__EXERCISE BRIEF__:
Retype each entry verbatim. Do not include the images.

(Saved entries)
* * *
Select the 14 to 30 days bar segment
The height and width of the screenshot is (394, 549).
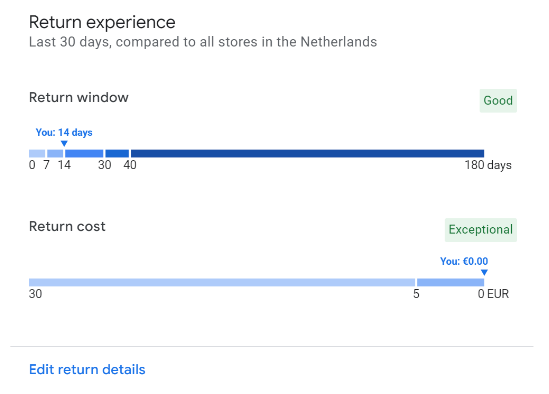[x=84, y=153]
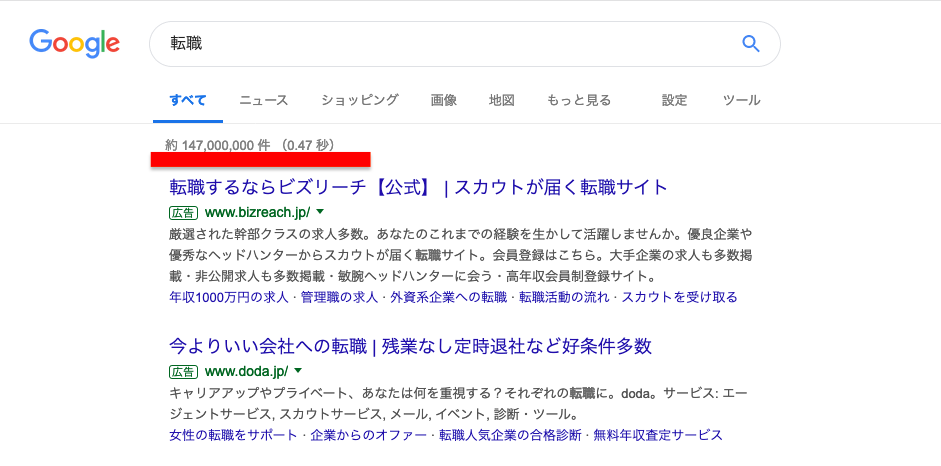
Task: Open the doda ad headline link
Action: pos(410,346)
* * *
__REPLY TO THE TASK__:
Select the 14 to 30 days bar segment
The height and width of the screenshot is (394, 549).
[x=84, y=153]
Task: Open the doda ad headline link
Action: pos(410,346)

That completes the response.